People are borrowing an old wartime concept to lessen the need for mass-produced food, reduce pollution, form communities and save on grocery bills.

These days, digging some holes and planting a little lettuce or a few beets is a political act. Just ask Julie Stern, who shares a backyard organic garden with her neighbor in Topanga Canyon. Stern worked at the polls on election day. "There's a feeling you had," she said. "You saw your neighbors, and you felt good about what you did." Growing food, she added, "I sort of do feel the same way."

Or ask Sandra Young, who put two raised beds in the neatly kept frontyard of her Westside house.

"For me, it's much more a political question than a gardening question," Young said, adding that when her family moved to the house 10 years ago, she asked: "What are we doing with all this grass?" Though she claimed she had too little time to be a top-notch gardener, last month beets, carrots, lettuces, basil and parsley were growing steps from her front door.

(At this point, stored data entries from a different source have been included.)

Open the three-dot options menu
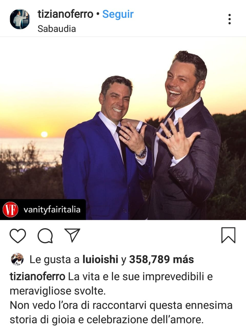pos(229,19)

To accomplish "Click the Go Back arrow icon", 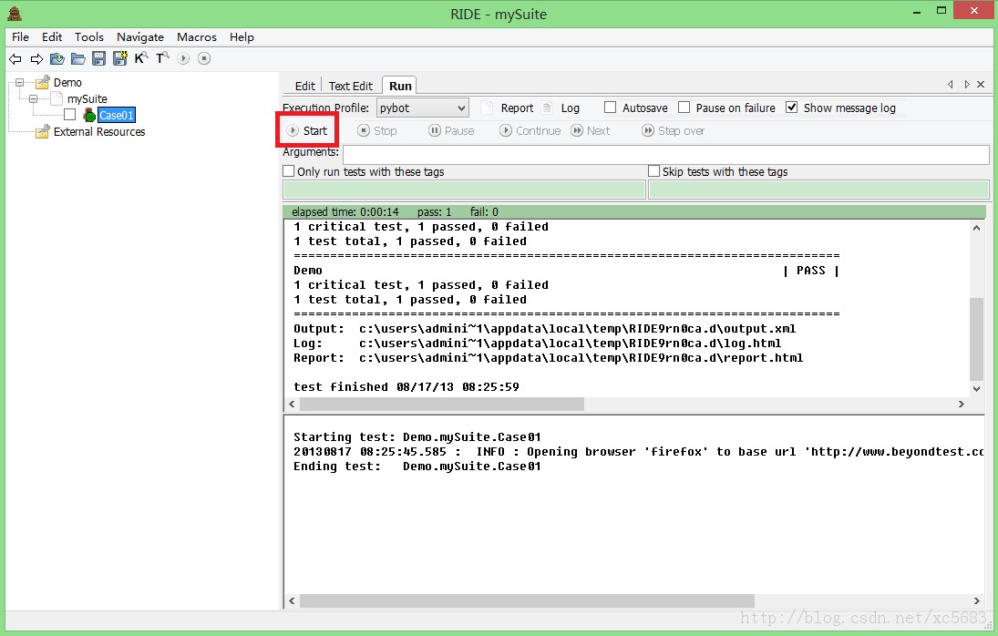I will tap(15, 59).
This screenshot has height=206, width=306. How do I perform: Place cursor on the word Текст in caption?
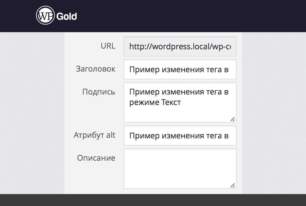tap(170, 102)
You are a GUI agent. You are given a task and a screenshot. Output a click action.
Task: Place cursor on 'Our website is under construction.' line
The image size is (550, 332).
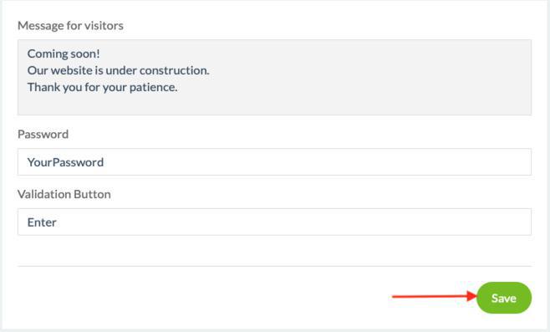click(x=118, y=70)
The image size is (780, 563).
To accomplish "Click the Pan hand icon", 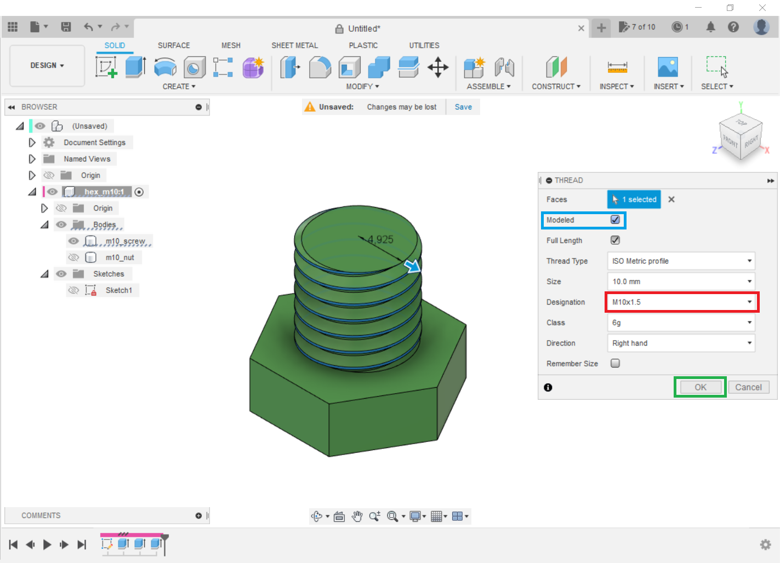I will tap(357, 516).

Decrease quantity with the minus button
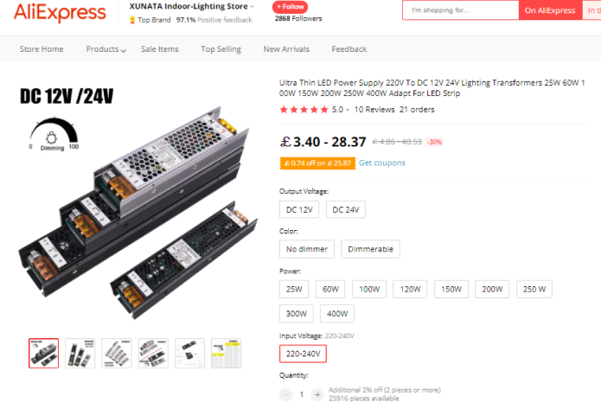286,394
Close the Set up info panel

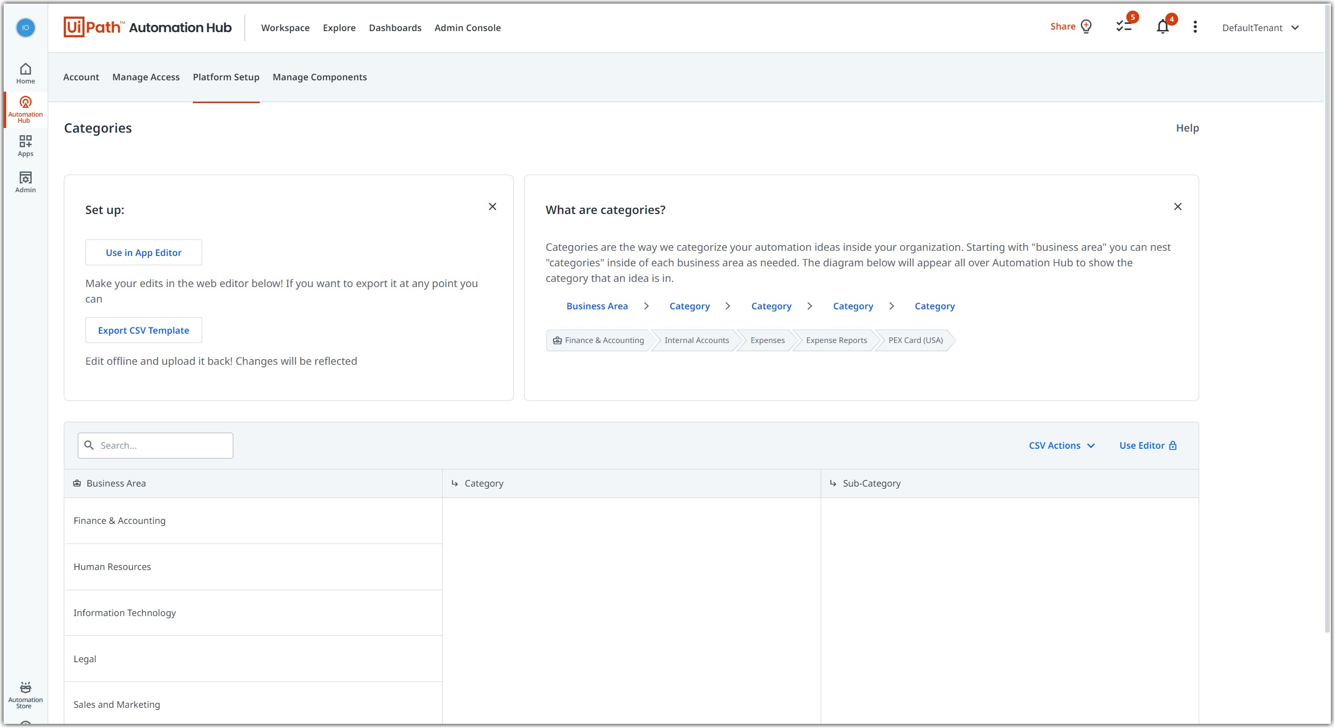tap(492, 206)
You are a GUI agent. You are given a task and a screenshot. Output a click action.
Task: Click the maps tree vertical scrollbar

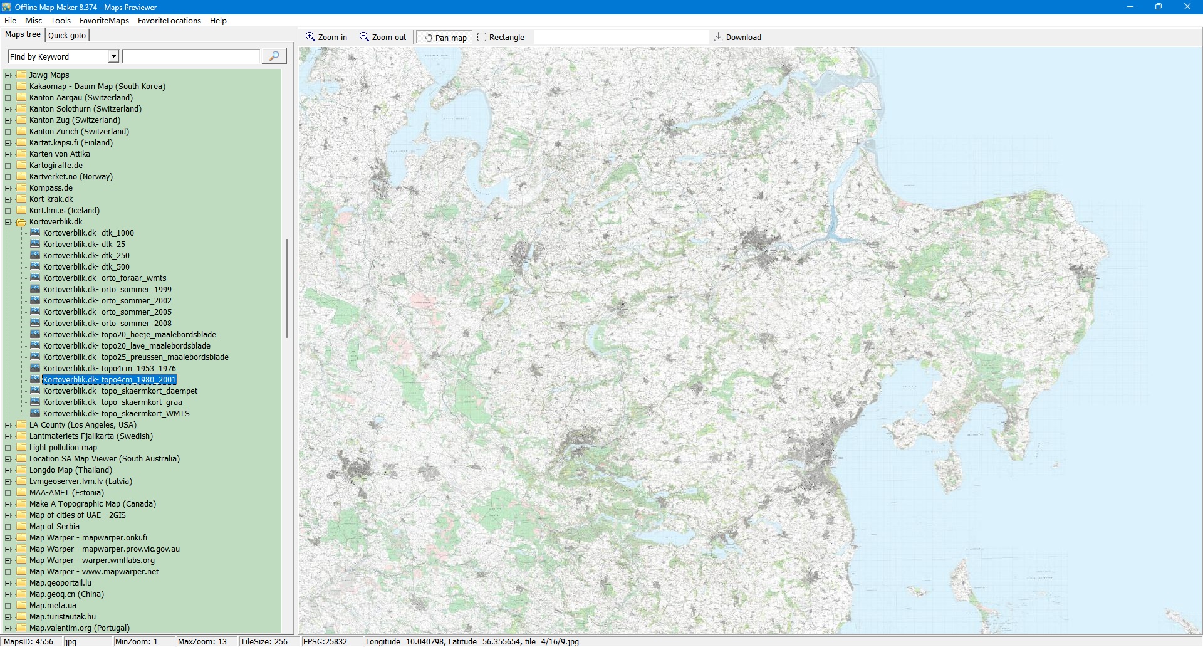(x=287, y=288)
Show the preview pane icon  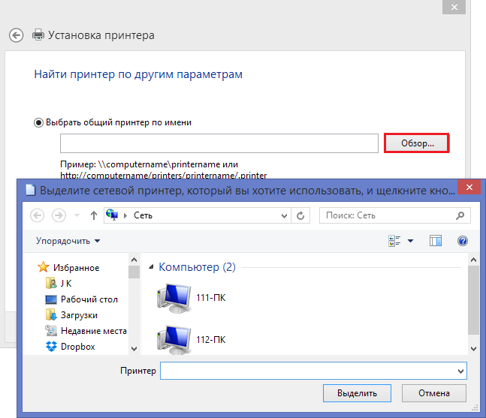pyautogui.click(x=435, y=241)
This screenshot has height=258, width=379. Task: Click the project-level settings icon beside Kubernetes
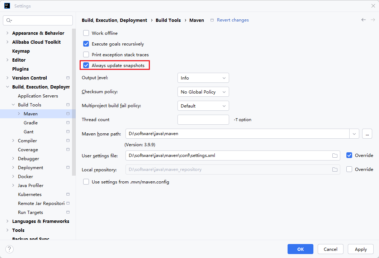point(68,194)
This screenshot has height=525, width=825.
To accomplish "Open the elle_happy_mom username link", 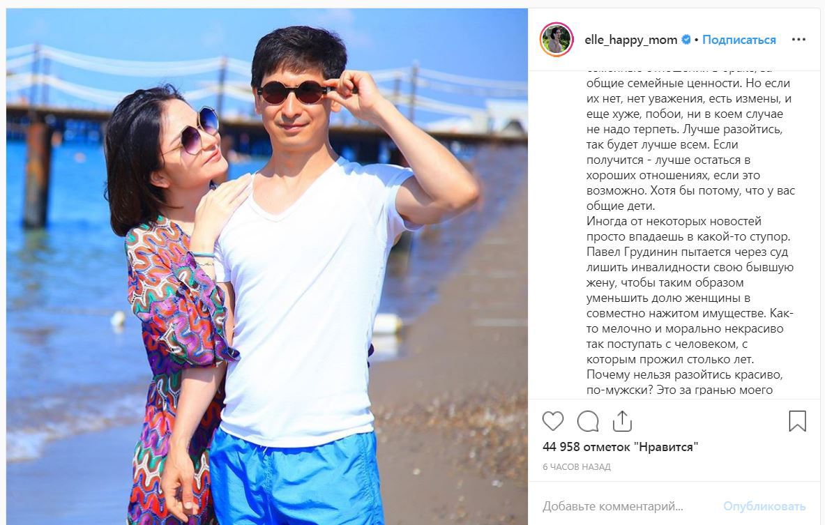I will click(631, 40).
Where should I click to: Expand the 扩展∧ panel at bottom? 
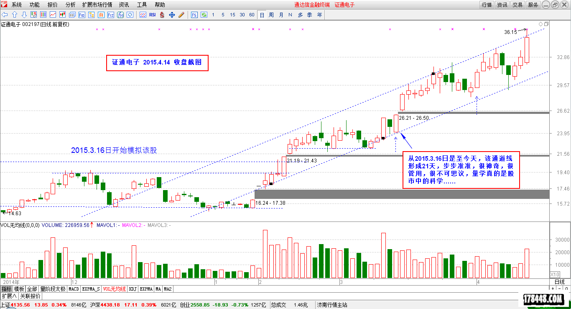pos(9,296)
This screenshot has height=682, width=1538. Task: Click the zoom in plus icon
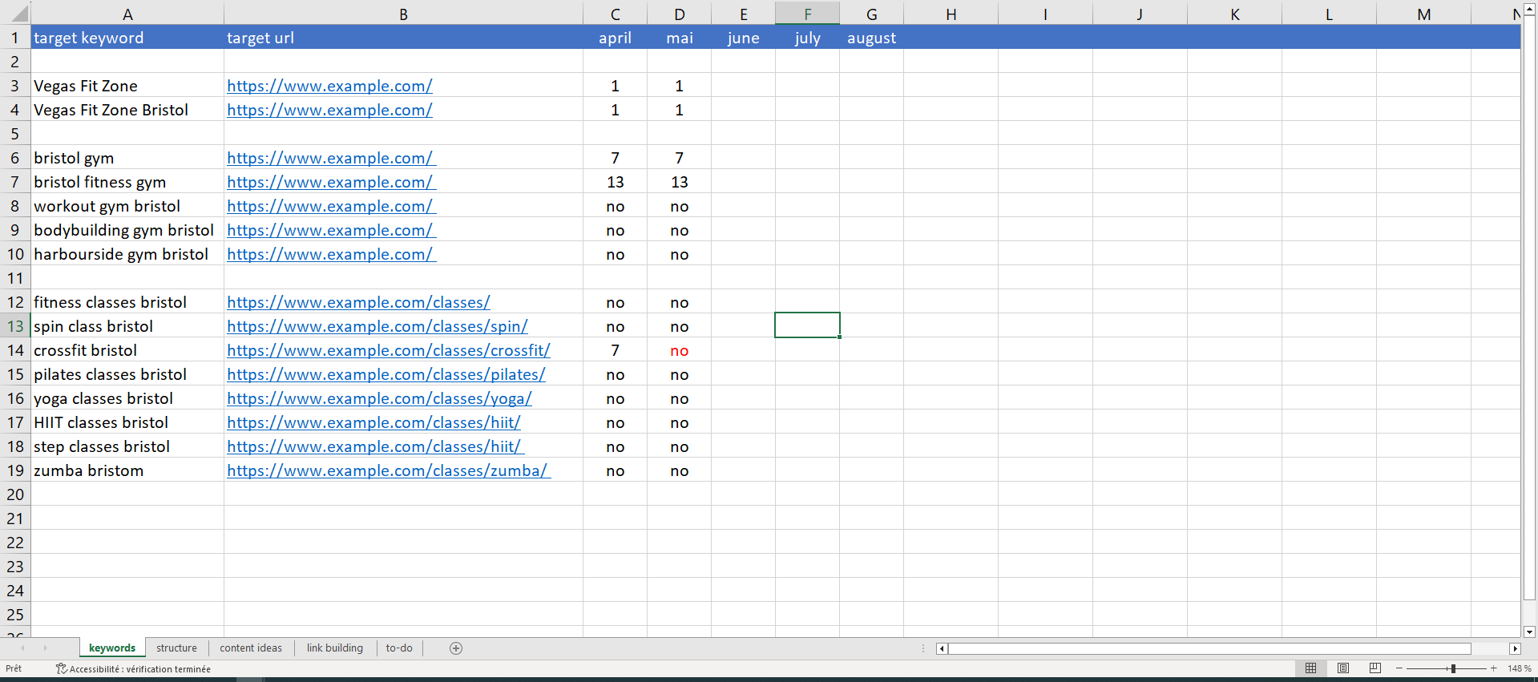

Gardening, she said, is one thing she can do, "a step in the right direction."

Decades ago, the victory gardens planted at the behest of the federal government helped the United States cope with food shortages during World War II. (In World War I, they were liberty gardens.) By 1943, Americans planted more than 20 million victory gardens -- at homes and schools and in parks -- that were reported to produce 8 million tons of food that one old film called "America's hidden weapon."